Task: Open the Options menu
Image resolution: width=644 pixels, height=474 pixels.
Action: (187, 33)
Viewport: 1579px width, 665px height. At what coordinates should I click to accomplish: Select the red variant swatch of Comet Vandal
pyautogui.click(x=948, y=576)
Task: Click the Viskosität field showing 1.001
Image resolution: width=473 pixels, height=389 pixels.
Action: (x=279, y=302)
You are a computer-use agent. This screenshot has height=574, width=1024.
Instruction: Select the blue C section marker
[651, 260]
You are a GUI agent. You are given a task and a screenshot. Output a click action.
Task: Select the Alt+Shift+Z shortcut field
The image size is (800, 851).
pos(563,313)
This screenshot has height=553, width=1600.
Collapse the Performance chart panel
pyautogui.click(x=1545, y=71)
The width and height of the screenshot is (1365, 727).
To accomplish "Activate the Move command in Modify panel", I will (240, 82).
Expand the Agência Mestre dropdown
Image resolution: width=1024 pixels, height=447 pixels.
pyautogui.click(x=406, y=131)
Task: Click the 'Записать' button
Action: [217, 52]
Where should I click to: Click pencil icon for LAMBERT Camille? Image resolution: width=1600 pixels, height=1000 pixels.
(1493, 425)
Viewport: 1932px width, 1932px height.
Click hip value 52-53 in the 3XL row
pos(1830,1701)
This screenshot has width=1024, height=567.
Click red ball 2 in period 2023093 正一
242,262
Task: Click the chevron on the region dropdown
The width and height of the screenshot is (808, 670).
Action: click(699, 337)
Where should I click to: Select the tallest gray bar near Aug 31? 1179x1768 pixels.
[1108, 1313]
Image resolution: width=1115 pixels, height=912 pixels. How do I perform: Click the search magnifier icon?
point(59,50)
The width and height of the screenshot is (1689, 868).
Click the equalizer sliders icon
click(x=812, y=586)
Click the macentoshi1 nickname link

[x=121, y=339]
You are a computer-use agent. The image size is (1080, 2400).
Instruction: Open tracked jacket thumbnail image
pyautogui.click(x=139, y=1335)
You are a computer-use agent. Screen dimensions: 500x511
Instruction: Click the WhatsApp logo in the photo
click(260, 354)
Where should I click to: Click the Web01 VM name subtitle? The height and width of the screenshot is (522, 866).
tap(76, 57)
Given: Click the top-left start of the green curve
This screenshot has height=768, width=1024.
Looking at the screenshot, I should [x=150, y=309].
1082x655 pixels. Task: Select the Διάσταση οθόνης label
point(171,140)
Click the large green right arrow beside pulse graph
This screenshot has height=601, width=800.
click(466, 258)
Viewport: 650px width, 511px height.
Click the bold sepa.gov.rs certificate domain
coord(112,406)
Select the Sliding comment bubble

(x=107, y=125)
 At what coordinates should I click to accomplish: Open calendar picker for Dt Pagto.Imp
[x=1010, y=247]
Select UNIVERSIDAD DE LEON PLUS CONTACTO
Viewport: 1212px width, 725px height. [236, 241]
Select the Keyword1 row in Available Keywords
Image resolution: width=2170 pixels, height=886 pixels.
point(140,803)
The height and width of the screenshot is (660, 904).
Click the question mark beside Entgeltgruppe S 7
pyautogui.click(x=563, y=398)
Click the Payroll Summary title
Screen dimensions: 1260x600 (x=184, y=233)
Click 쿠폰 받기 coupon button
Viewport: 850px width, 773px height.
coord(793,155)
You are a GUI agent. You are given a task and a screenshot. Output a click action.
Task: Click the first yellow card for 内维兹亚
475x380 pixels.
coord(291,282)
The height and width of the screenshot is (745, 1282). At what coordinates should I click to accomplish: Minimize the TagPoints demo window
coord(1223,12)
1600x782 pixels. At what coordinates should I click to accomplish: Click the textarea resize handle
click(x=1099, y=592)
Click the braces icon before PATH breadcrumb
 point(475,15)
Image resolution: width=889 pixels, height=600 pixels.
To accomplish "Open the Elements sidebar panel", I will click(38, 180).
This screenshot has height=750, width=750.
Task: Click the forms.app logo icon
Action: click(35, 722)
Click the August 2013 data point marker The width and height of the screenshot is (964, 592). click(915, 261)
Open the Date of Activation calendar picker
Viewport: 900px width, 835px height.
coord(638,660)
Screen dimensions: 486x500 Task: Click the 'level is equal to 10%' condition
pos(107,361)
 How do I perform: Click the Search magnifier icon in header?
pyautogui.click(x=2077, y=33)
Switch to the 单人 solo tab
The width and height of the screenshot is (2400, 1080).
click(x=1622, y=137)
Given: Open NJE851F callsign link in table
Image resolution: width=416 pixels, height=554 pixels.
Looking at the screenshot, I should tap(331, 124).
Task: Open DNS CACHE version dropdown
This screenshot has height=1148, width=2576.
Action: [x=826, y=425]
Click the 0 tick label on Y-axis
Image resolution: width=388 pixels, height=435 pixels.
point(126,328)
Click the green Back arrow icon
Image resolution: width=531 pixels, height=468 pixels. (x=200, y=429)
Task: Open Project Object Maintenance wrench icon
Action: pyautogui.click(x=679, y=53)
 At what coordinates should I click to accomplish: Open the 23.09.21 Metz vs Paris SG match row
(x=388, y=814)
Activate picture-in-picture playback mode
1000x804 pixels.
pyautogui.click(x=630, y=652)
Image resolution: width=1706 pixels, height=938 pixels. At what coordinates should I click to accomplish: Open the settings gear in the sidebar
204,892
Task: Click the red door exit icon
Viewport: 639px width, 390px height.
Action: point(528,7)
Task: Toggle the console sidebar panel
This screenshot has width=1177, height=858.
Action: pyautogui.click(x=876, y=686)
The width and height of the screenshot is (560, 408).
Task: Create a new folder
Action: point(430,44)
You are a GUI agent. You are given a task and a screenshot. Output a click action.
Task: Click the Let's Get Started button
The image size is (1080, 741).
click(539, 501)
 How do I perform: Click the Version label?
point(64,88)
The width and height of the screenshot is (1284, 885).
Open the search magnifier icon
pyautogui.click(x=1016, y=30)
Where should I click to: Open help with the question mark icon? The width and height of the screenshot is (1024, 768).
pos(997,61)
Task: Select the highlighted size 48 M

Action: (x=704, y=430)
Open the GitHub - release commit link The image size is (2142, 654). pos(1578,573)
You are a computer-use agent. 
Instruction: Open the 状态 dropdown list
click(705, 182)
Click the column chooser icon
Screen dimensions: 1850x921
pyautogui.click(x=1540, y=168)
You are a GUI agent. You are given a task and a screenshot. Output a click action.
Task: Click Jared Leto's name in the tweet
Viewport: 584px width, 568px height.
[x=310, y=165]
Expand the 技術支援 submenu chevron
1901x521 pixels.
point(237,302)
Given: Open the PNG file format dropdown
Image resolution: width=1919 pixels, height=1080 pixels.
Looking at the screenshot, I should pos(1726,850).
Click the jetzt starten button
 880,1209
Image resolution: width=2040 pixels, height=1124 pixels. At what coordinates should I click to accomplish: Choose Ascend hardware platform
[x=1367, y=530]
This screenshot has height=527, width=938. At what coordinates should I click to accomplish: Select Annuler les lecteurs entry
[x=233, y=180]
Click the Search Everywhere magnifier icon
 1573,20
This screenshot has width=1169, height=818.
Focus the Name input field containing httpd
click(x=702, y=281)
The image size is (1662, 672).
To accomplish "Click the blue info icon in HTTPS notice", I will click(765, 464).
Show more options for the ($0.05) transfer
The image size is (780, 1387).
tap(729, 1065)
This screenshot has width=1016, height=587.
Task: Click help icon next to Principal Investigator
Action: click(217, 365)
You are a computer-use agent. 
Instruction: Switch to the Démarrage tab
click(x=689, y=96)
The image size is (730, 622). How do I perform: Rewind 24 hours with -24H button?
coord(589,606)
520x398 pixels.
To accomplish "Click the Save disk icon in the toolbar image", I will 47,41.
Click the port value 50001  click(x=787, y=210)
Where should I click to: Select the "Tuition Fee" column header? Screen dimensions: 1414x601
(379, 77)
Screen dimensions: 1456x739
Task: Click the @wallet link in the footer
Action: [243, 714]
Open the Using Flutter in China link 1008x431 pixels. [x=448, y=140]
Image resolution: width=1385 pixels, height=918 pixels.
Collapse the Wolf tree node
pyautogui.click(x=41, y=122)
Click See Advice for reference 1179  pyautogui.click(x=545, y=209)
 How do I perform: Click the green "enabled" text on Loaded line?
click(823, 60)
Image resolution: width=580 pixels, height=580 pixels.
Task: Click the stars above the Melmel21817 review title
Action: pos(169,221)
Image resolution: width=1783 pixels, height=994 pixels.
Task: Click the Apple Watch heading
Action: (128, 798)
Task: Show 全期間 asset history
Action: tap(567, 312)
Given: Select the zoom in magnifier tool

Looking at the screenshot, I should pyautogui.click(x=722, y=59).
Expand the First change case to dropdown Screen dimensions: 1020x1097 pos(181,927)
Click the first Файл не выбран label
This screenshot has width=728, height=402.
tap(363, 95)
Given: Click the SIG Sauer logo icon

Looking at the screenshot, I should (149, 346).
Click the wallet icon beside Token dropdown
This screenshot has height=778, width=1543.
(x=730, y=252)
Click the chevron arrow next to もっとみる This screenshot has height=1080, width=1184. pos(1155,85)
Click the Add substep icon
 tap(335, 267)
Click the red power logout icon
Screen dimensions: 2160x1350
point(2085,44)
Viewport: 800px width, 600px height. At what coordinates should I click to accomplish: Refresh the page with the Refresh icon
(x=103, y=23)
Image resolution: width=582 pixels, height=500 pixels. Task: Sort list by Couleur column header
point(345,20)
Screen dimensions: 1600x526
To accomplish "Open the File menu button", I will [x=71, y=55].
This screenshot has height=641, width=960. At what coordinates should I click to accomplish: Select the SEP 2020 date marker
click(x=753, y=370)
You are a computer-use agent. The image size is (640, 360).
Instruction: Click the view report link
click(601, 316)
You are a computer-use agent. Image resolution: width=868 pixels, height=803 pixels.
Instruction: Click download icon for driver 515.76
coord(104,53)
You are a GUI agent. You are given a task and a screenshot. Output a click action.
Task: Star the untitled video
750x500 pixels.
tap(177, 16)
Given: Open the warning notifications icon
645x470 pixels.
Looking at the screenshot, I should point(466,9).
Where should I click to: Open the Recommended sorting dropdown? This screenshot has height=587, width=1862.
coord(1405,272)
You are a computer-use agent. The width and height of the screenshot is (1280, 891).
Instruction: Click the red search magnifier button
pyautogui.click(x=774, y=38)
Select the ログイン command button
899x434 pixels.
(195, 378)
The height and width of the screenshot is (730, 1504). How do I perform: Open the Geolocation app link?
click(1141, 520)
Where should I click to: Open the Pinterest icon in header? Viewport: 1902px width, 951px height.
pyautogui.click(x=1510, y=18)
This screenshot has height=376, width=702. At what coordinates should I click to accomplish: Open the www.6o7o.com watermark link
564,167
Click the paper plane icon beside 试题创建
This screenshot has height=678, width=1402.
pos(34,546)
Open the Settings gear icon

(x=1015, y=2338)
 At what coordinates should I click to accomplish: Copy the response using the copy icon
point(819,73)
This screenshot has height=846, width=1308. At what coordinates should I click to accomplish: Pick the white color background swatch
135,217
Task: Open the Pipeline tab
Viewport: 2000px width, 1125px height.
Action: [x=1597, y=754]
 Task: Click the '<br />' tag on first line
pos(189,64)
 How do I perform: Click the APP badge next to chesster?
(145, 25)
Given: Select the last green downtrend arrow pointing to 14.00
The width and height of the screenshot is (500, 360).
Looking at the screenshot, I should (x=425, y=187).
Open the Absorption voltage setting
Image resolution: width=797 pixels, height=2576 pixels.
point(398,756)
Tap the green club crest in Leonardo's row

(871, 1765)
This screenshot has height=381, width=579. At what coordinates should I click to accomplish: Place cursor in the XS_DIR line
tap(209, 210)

____

Your objective
Give the exact lines, and only those, from the line containing "Image resolution: width=1706" through the line containing "Task: Toggle the console sidebar panel" in the entries above.

Reply
Image resolution: width=1706 pixels, height=938 pixels. At what coordinates should I click to accomplish: Open the settings gear in the sidebar
204,892
Task: Click the red door exit icon
Viewport: 639px width, 390px height.
Action: point(528,7)
Task: Toggle the console sidebar panel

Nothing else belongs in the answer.